Action item
Recreate the listing that follows line for line, without pictures.

-*-

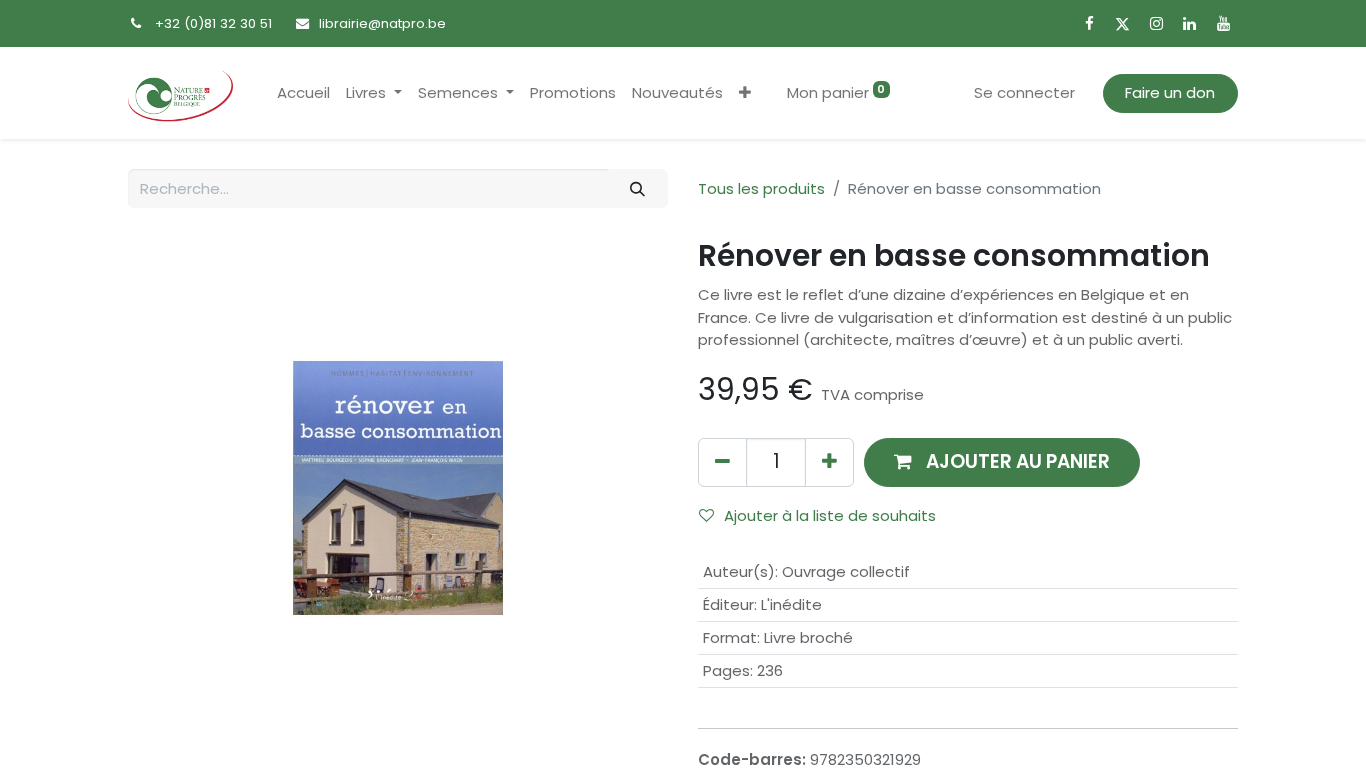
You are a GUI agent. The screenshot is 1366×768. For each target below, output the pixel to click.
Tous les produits (761, 188)
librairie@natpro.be (382, 23)
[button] (745, 93)
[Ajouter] (829, 462)
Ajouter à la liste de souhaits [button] (830, 515)
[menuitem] (303, 93)
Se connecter (1024, 92)
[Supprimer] (722, 462)
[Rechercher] (638, 188)
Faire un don (1170, 92)
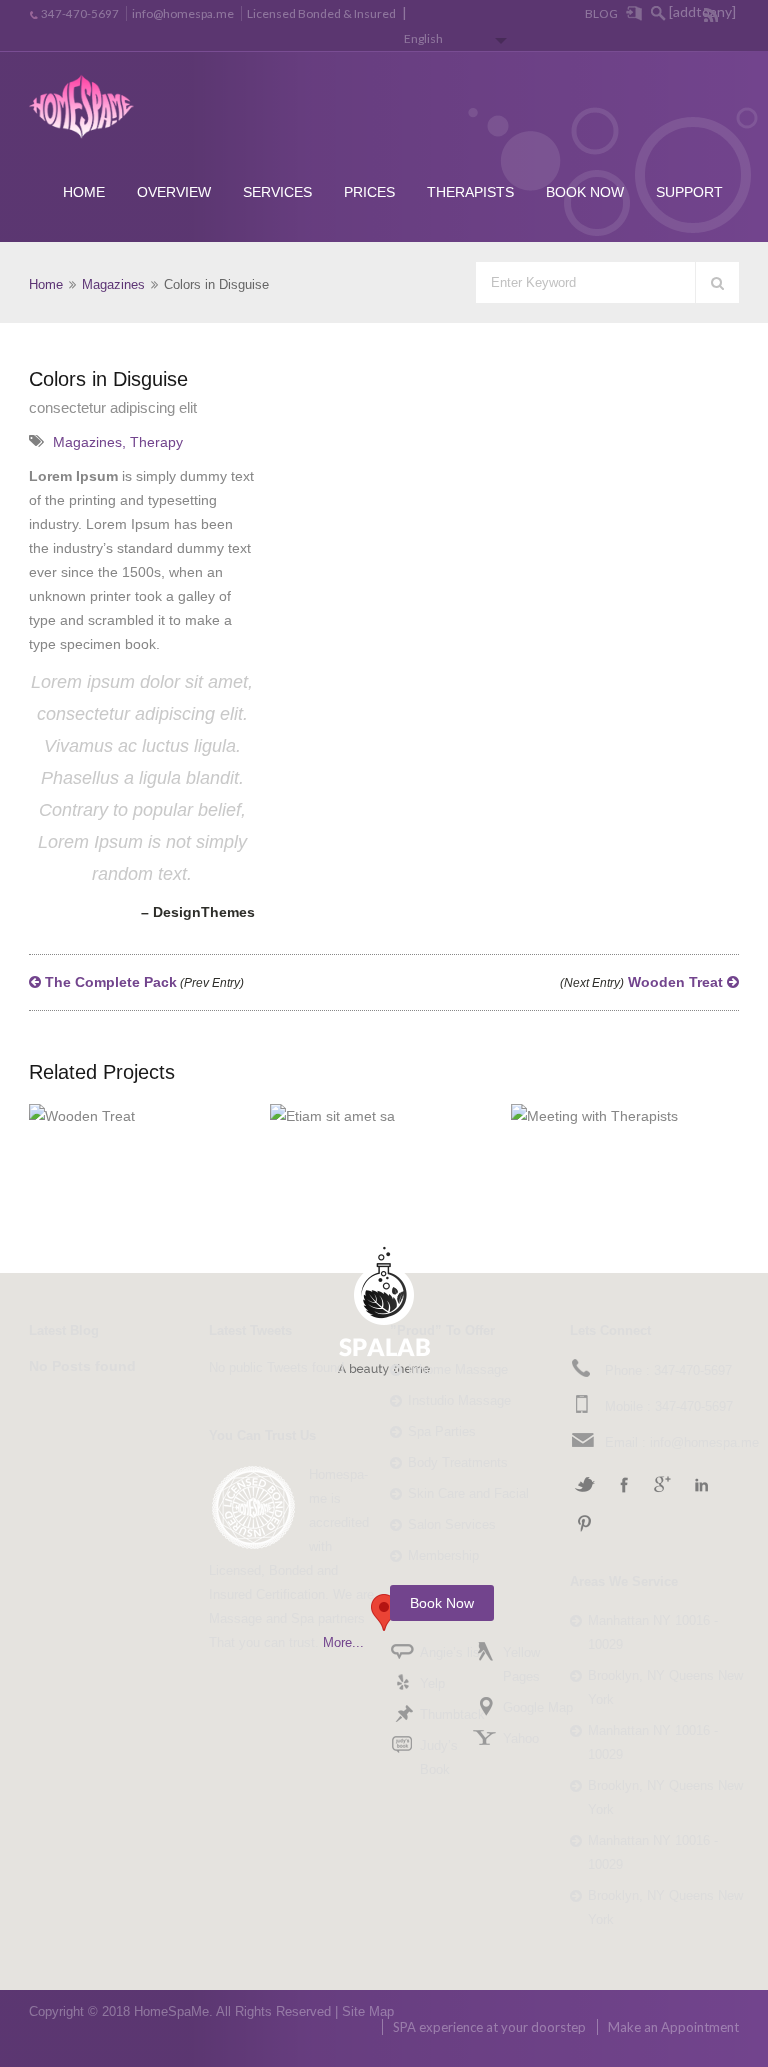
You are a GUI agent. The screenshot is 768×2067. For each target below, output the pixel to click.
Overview (174, 192)
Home (84, 192)
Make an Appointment (673, 2027)
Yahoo (521, 1738)
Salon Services (452, 1524)
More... (343, 1642)
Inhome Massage (458, 1369)
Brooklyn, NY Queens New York (665, 1687)
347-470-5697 (80, 13)
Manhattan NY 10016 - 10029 (653, 1632)
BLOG (601, 13)
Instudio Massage (459, 1400)
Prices (369, 192)
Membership (443, 1555)
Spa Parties (442, 1431)
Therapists (470, 192)
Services (277, 192)
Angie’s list (452, 1652)
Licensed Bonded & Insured (321, 13)
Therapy (156, 442)
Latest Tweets (250, 1330)
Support (689, 192)
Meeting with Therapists (649, 1104)
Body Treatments (458, 1462)
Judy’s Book (439, 1757)
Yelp (432, 1683)
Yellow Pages (521, 1664)
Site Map (368, 2011)
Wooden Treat (643, 982)
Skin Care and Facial (468, 1493)
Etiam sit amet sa (409, 1105)
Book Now (585, 192)
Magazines (113, 284)
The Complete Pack (142, 982)
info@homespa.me (183, 13)
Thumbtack (452, 1714)
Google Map (538, 1707)
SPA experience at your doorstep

-*-

Answer to this task
You are a GUI agent. The screenshot is 1366×768. For each target below, output the pixel to click.
Tous les produits (761, 188)
librairie@natpro.be (382, 23)
[button] (745, 93)
[Ajouter] (829, 462)
Ajouter à la liste de souhaits [button] (830, 515)
[menuitem] (303, 93)
Se connecter (1024, 92)
[Supprimer] (722, 462)
[Rechercher] (638, 188)
Faire un don (1170, 92)
You are a GUI agent. The screenshot is 768×2067. For each target below, output the pixel to click.
Overview (174, 192)
Home (84, 192)
Make an Appointment (673, 2027)
Yahoo (521, 1738)
Salon Services (452, 1524)
More... (343, 1642)
Inhome Massage (458, 1369)
Brooklyn, NY Queens New York (665, 1687)
347-470-5697 (80, 13)
Manhattan NY 10016 - 10029 (653, 1632)
BLOG (601, 13)
Instudio Massage (459, 1400)
Prices (369, 192)
Membership (443, 1555)
Spa Parties (442, 1431)
Therapists (470, 192)
Services (277, 192)
Angie’s list (452, 1652)
Licensed Bonded & Insured (321, 13)
Therapy (156, 442)
Latest Tweets (250, 1330)
Support (689, 192)
Meeting with Therapists (649, 1104)
Body Treatments (458, 1462)
Judy’s Book (439, 1757)
Yelp (432, 1683)
Yellow Pages (521, 1664)
Site Map (368, 2011)
Wooden Treat (643, 982)
Skin Care and Facial (468, 1493)
Etiam sit amet sa (409, 1105)
Book Now (585, 192)
Magazines (113, 284)
The Complete Pack (142, 982)
info@homespa.me (183, 13)
Thumbtack (452, 1714)
Google Map (538, 1707)
SPA experience at your doorstep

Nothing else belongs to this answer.